I’m always surprised when I see anything published more recently than, say, 1930 on Project Gutenburg. And when I do, they’re usually science fiction stories that I have no interest in. So It’s Like This, Cat was even more of a surprise, because it feels like an old paperback I would have randomly picked off the shelf in school in 4th or 5th grade.

It’s Like This, Cat is by Emily Neville, and it won the Newbery Medal in 1964. Apparently it was considered very original at the time, because of the very informal narration, which is not only first-person, but also in the present tense. I’ve never been a fan of narration in the present tense, and Neville’s style is bald and uninteresting, but it’s an okay book. I think maybe it’s originality was most of what it had going for it, though, so now that its innovations are no longer new and exciting, it seems kind of typical.

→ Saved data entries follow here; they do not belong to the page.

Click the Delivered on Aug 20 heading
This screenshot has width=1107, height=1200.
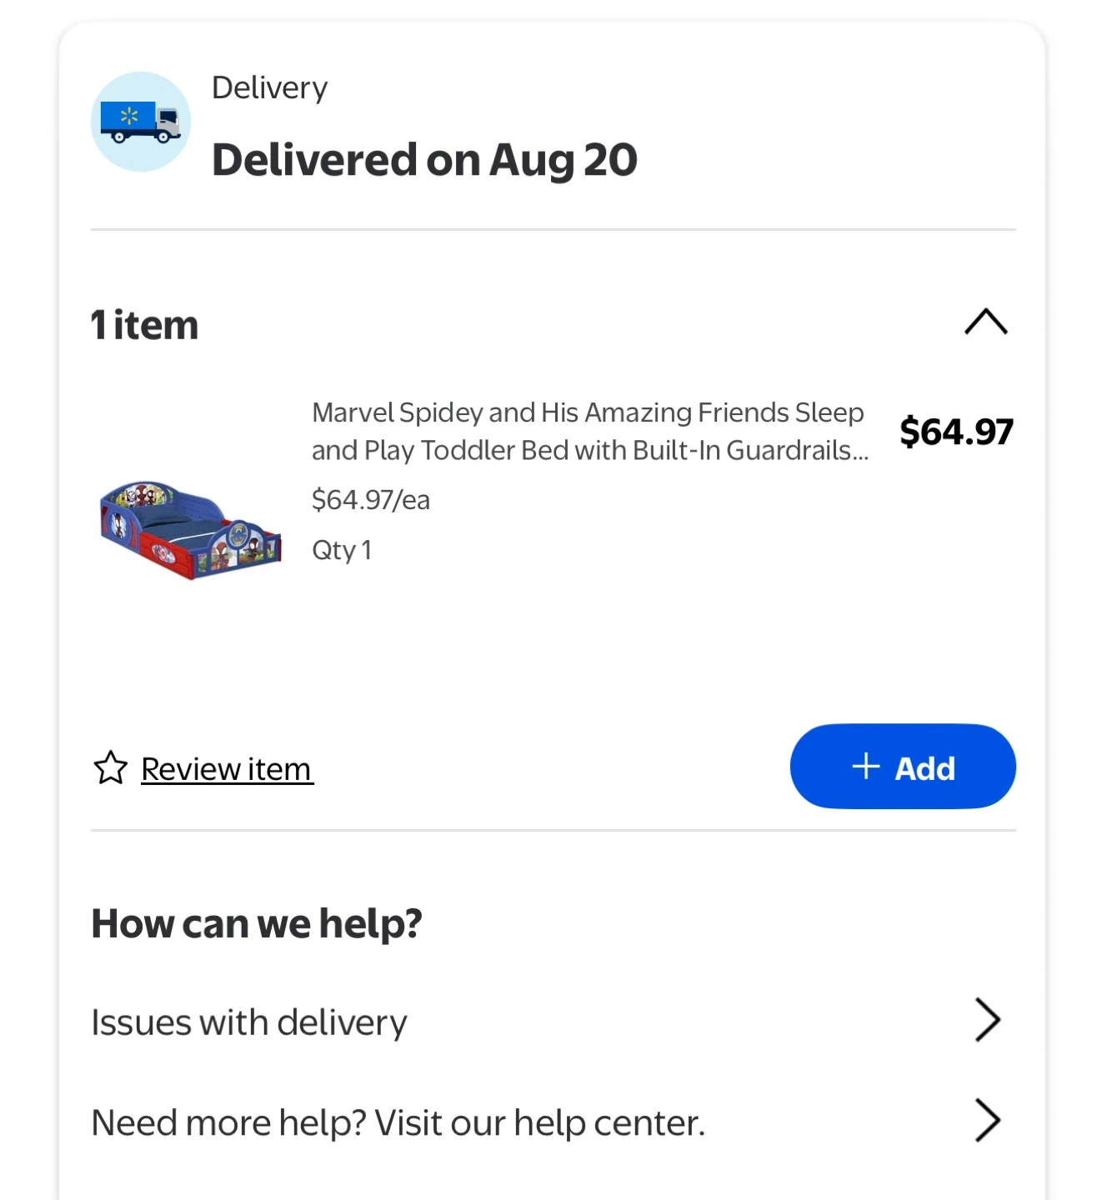click(x=424, y=159)
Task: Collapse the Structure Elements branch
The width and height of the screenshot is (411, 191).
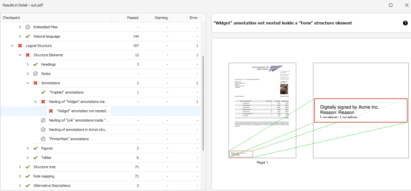Action: pos(20,55)
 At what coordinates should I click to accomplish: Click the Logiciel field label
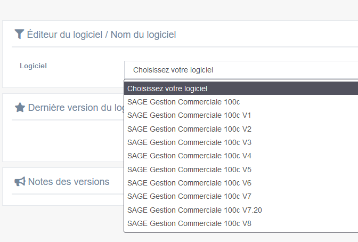click(33, 66)
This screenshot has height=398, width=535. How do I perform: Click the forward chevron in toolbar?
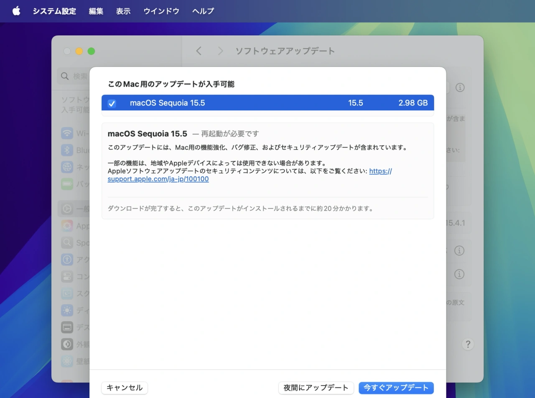(x=220, y=51)
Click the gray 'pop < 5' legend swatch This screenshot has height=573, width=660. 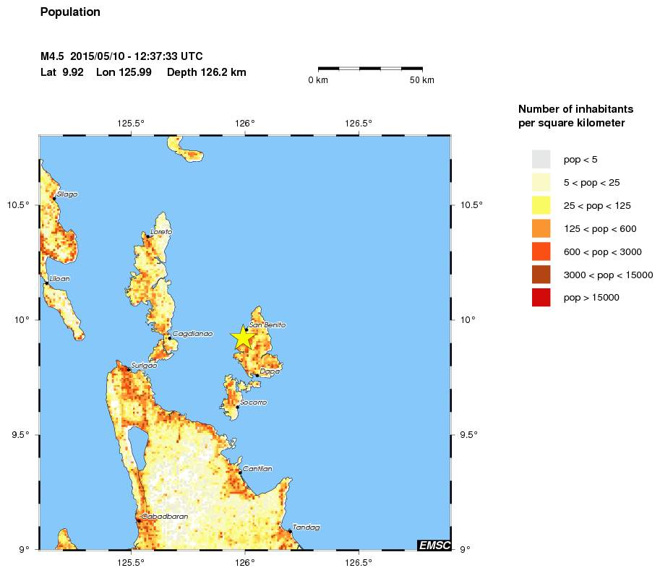point(541,159)
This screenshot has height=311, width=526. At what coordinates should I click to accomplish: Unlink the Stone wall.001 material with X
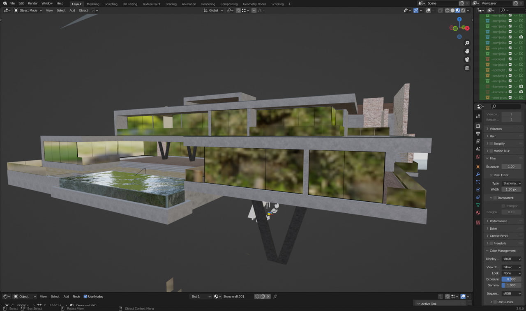click(268, 297)
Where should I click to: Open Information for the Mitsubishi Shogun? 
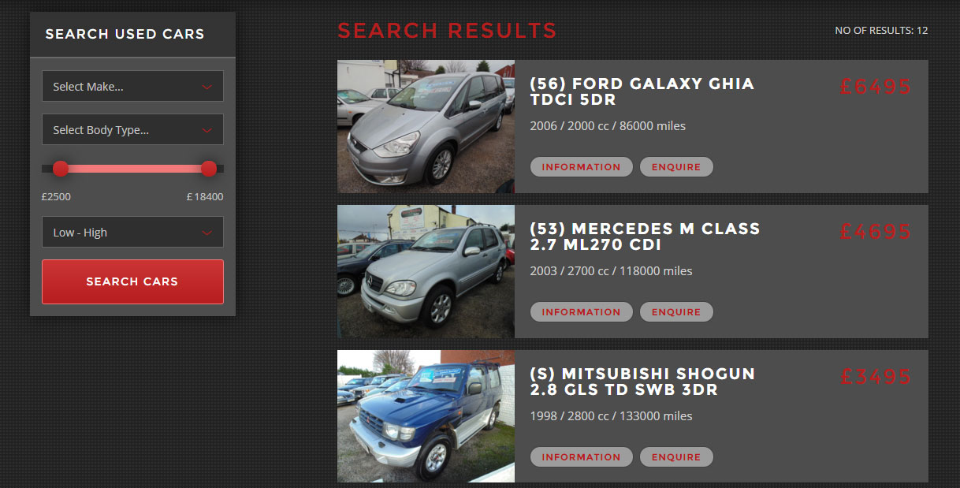point(581,456)
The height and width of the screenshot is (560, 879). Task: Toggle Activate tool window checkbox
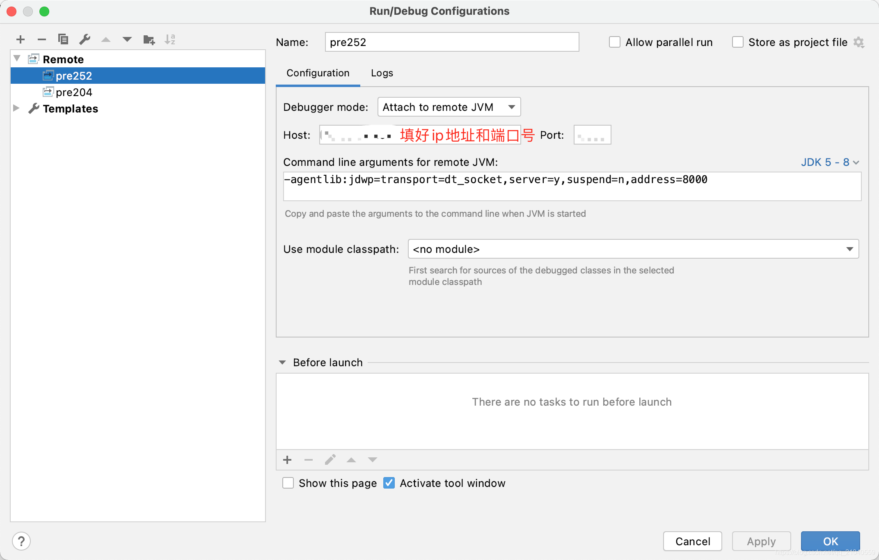coord(389,483)
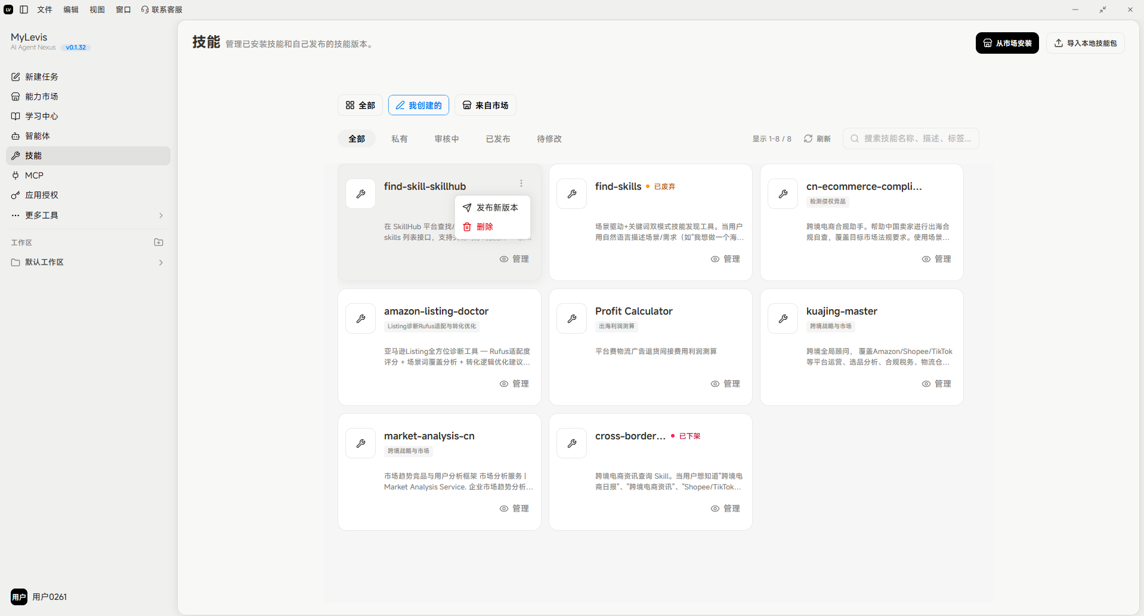Open the three-dot menu on find-skill-skillhub
Viewport: 1144px width, 616px height.
click(x=521, y=184)
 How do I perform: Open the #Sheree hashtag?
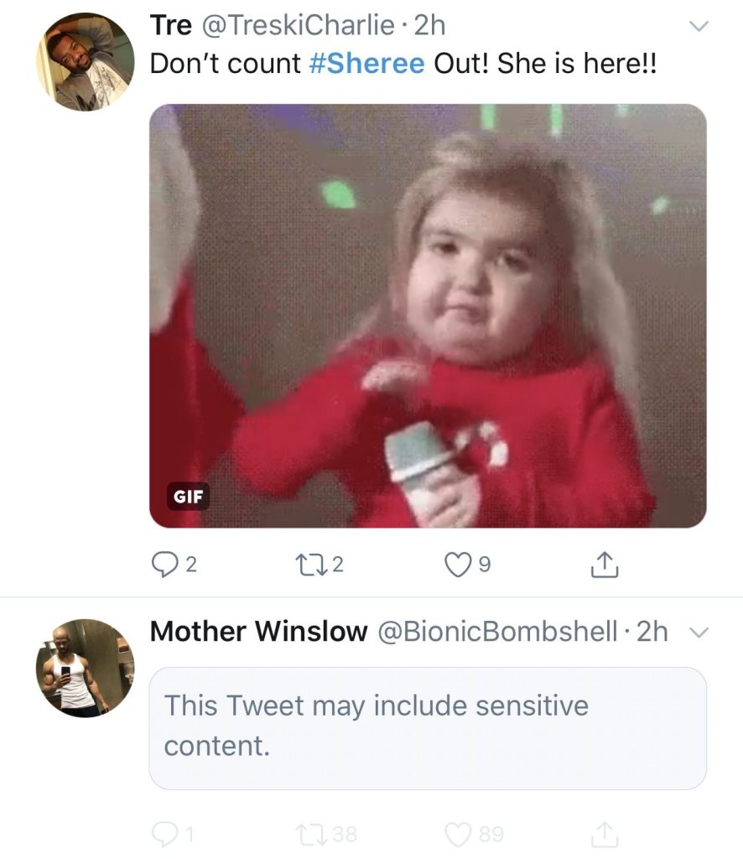(366, 63)
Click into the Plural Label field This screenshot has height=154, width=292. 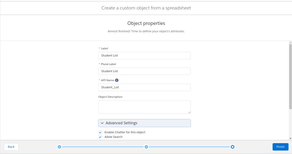144,71
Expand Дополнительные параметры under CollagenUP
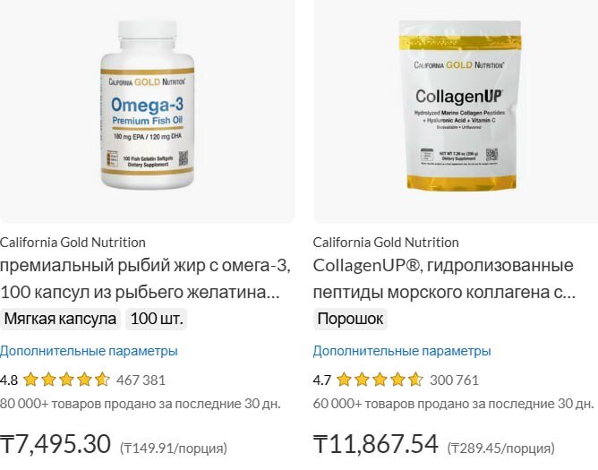Image resolution: width=598 pixels, height=470 pixels. point(402,351)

There’s a kid, Dave, and he lives in New York in the east 20s, and he doesn’t get along well with his father. He’s friends with an old lady who lives nearby and takes in stray cats. He takes one of the cats home and names it Cat. He also meets and makes friends with Tom, a boy who moved to New York to go to college, got kicked out for something that mostly wasn’t his fault, was sort of disowned by his father, and is trying to get his life back together. He also meets Mary, a girl who lives in Coney Island with her beatnik mother and isn’t giggly and annoying like the other girls Dave knows. Over the course of the book, he learns more about the people around him and grows up a little.

I reread Roald Dahl’s The BFG the other day, and there’s this section in it about how the BFG can create a dream from other dreams that have the necessary elements in them. I kept thinking about that as I read this book, because I feel like I could mix together about ten different books — maybe even less — from the 60s, 70s and 80s, and come up with It’s Like This, Cat.

I don’t want to call it a failure, but it does seem as if it ought to be more moving than it is. The illustrations (by Emil Weiss) are nice, though, and Neville deserves bonus points for the cool title, although it would be cooler if Dave actually spent a lot of time talking to Cat.


  1. This book was part of my early scarring for life. The part in the book where the kittens get out and run among the feet of the reporters and one gets stepped on just horrified me with its description of “bright red blood”.

  2. Yuck. I think of this book as sort of innocuous, but I guess not, if it gets you young enough.